Crystal Structure of Urotropine Under High Pressure and Non-Hydrostatic Stress-Induced Phase Transitions in Cage Compounds

High-pressure behavior of hexamthyleneteramine (urotropine) was studied in situ using angle-dispersive single-crystal synchrotron X-ray diffraction (XRD) and Fourier transform infrared absorption (FTIR) spectroscopy. Experiments were conducted in various pressure transmitting media (helium and neon for XRD, nitrogen and KBr for FTIR experiments) to study the effect of deviatoric stress on phase transformations. Contrary to As4O6 arsenolite, a material of similar cage-like molecular structure, no pressure-induced helium penetration into the crystal structure was observed. Instead, two pressure-induced structural changes are observed. The first one is suggested by the following occurrences: (i) gradual quenching of the magnitudes of atomic displacement parameters, (ii) diminishing libration contribution to the experimental C−N bond length, (iii) discontinuity in calculated IR-active vibrational modes and (iv) asymptotically vanishing discrepancy between the experimental and DFT‑calculated unit cell volume. All these features reach a plateau at ~4 GPa and can be attributed to a damping of molecular librations and atomic thermal motion, pointing to the existence of a second-order isostructural phase transition. The second transformation, with an onset at ~12.5 GPa is a first-order phase transition to a tetragonal structure, characterized by sluggish kinetics and considerable hysteresis upon decompression.
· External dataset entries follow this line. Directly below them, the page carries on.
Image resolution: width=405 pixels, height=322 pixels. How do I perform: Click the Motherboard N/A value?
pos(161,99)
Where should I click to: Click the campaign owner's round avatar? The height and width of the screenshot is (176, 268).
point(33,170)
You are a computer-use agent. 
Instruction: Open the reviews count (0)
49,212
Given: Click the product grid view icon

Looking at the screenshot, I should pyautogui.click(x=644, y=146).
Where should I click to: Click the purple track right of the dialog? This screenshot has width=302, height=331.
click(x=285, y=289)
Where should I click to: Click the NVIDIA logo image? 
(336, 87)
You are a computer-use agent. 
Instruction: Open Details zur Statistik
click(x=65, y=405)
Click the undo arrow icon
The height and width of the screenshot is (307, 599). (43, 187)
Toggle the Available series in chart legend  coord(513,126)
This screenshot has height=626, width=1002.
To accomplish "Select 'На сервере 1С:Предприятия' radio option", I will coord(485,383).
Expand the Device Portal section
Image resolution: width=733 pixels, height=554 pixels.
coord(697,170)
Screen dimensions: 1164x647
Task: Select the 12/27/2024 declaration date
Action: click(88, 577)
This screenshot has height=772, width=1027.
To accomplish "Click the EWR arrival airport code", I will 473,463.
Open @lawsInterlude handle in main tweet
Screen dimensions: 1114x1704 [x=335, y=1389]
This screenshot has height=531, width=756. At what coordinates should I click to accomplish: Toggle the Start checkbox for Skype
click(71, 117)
However, it occurs only in non-hydrostatic conditions, induced by a deviatoric stress in the sample. This behavior finds analogies in similar cubic crystals built of highly symmetric cage-like molecules and may be considered a common feature of such systems. Last but not least, it is worth noting successful Hirshfeld atom refinements, carried out for the incomplete high-pressure diffraction data up to 14 GPa, yielded more realistic C−H bond lengths than the independent atom model.